In Memory of My First Satanic Hero: George Carlin

Long before I was exposed to Romantic Satanism, the radical tradition spearheaded by English Romanticism’s “Satanic Lord,”1 George Gordon Lord Byron, I was heavily influenced by another irreverent George: comedy legend George Carlin (May 12, 1937 – June 22, 2008).

I am proud to proclaim George Carlin my lifelong hero. Having had the privilege of seeing him perform onstage twice, having been lucky enough to meet the man before he died (yes, died, not passed away or expired), and having had the honor to teach a class on Carlin’s comedy as a guest lecturer for a “Comic Vision” course are some of the finest memories of my life. Eight years ago today, news of Carlin’s death was broken to me by my mother, who knew it would strike me like the death of a close family member or mentor. Not a day has gone by without Carlin being abundantly present in my thoughts, however, and I have every intention of sharing his genuine genius with my own family in the hope that my children will not only be brought unparalleled laughter but will also learn fundamental lessons in freethinking in the process. That, of course, was the case with this Carlin aficionado.

::::

What this exercise asks:
1. In the George Carlin tribute, who told the writer that Carlin had died?
2. Translate this sentence from the George Carlin tribute into Spanish: "I am proud to proclaim George Carlin my lifelong hero."
The listing has no connection to the George Carlin tribute.

Information:
::::

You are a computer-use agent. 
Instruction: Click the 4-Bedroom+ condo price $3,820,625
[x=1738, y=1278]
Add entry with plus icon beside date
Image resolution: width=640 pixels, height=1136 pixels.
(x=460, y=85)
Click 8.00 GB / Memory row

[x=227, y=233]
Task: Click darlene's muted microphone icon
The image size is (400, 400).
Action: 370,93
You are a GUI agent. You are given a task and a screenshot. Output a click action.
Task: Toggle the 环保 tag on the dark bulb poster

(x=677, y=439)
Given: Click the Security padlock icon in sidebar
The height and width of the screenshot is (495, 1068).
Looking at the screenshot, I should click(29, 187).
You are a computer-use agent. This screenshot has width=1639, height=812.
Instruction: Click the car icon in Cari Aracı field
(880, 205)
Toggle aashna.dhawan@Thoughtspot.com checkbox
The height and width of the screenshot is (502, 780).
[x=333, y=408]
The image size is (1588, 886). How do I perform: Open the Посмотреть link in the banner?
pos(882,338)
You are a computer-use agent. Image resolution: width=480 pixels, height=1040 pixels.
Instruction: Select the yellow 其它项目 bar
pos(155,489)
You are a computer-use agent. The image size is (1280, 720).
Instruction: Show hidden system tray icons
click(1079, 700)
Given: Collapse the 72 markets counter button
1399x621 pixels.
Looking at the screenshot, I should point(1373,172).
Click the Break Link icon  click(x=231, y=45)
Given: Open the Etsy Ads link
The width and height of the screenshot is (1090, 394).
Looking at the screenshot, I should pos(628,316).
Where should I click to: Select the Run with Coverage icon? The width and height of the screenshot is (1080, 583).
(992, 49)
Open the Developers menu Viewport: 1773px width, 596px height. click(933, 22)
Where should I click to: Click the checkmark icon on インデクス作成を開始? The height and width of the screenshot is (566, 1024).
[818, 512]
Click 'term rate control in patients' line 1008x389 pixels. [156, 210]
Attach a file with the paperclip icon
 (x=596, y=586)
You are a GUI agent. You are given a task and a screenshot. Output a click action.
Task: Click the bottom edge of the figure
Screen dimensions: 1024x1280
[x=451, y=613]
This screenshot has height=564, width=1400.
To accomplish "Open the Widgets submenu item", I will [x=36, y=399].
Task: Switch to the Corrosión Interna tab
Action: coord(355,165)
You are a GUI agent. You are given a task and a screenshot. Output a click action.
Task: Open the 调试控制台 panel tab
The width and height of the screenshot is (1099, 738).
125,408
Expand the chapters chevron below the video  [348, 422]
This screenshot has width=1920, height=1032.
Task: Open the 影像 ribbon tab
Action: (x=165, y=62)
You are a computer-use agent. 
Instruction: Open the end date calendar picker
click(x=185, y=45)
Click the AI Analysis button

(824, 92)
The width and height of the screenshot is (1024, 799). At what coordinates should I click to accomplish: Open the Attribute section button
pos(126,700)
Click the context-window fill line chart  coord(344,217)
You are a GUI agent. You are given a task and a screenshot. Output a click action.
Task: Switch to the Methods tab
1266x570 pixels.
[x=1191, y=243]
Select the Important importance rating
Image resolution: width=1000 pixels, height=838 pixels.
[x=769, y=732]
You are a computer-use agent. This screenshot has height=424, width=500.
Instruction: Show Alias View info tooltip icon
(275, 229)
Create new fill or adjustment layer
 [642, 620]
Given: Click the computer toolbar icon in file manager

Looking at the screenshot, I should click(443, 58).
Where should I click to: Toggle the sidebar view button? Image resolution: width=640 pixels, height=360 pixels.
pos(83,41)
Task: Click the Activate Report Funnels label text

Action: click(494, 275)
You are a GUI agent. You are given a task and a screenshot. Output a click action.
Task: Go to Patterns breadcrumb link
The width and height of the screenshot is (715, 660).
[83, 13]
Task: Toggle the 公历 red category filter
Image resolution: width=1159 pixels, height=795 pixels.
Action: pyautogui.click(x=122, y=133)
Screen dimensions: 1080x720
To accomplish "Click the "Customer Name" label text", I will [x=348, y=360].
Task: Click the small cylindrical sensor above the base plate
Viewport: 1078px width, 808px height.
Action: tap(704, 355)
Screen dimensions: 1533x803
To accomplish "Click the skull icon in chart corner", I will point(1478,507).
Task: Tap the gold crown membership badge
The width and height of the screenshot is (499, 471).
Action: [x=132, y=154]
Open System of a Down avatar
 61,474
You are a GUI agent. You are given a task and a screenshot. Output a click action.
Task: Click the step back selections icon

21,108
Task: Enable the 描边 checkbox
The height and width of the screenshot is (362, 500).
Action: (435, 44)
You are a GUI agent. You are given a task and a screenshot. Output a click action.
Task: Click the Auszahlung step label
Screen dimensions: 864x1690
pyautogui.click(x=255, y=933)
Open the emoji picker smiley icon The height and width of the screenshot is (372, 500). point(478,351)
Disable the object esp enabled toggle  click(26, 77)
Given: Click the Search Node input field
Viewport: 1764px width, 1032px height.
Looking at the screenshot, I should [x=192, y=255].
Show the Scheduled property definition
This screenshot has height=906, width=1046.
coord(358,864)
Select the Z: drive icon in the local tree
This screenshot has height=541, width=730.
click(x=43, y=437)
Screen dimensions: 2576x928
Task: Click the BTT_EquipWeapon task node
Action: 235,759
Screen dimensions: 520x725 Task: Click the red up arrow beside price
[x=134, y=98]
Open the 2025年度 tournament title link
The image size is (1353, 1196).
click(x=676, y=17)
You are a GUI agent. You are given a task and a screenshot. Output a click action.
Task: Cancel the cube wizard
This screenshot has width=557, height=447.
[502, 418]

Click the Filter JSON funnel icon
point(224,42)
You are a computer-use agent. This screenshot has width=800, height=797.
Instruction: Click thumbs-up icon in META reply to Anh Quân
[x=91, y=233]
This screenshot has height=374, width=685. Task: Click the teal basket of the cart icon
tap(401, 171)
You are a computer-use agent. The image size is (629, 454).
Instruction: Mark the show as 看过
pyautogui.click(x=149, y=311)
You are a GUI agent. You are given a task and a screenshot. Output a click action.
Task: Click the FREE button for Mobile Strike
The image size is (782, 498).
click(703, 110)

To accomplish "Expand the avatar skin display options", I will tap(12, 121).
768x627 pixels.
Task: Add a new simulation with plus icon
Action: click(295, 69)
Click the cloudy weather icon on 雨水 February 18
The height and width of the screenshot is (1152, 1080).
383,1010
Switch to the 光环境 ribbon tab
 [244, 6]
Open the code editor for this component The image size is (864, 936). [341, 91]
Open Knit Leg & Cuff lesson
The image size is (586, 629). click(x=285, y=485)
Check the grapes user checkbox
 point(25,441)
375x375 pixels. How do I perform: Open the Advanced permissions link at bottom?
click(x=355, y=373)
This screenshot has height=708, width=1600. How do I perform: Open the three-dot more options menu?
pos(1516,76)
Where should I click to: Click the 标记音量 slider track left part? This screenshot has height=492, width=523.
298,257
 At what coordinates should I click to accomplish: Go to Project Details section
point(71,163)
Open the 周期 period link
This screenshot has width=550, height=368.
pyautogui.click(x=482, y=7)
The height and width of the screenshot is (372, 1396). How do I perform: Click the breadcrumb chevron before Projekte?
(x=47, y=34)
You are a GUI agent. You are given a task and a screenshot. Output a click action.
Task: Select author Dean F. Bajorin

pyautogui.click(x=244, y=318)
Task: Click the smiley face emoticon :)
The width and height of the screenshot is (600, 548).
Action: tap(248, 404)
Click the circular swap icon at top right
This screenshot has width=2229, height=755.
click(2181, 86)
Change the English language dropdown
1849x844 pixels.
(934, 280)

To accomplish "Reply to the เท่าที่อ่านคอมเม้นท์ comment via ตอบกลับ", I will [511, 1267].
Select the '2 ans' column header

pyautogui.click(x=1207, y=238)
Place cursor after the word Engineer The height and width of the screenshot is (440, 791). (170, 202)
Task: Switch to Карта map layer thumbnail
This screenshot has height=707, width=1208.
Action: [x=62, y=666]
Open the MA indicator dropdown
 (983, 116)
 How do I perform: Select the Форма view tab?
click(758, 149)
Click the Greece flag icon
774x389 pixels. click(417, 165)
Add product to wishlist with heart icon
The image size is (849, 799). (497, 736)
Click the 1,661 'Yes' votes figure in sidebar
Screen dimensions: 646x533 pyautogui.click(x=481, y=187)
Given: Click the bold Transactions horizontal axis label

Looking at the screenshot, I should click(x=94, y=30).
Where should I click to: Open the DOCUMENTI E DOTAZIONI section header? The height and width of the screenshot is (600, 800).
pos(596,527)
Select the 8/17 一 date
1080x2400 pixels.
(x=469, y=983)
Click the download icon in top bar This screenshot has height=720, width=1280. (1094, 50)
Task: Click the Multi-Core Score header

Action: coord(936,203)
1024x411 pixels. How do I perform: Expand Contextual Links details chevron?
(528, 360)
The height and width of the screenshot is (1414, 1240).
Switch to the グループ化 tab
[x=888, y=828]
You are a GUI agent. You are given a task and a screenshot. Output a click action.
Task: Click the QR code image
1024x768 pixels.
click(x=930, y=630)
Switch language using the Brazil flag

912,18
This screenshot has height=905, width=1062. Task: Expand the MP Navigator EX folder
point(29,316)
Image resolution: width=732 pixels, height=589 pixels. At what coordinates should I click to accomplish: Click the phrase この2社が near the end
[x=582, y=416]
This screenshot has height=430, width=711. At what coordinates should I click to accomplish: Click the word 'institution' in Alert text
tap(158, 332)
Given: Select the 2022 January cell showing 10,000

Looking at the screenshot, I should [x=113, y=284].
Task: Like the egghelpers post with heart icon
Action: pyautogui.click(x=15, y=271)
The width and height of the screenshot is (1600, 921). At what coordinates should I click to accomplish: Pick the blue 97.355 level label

::::

List of solutions:
1. The writer's mother.

2. Me enorgullece proclamar a George Carlin mi héroe de toda la vida.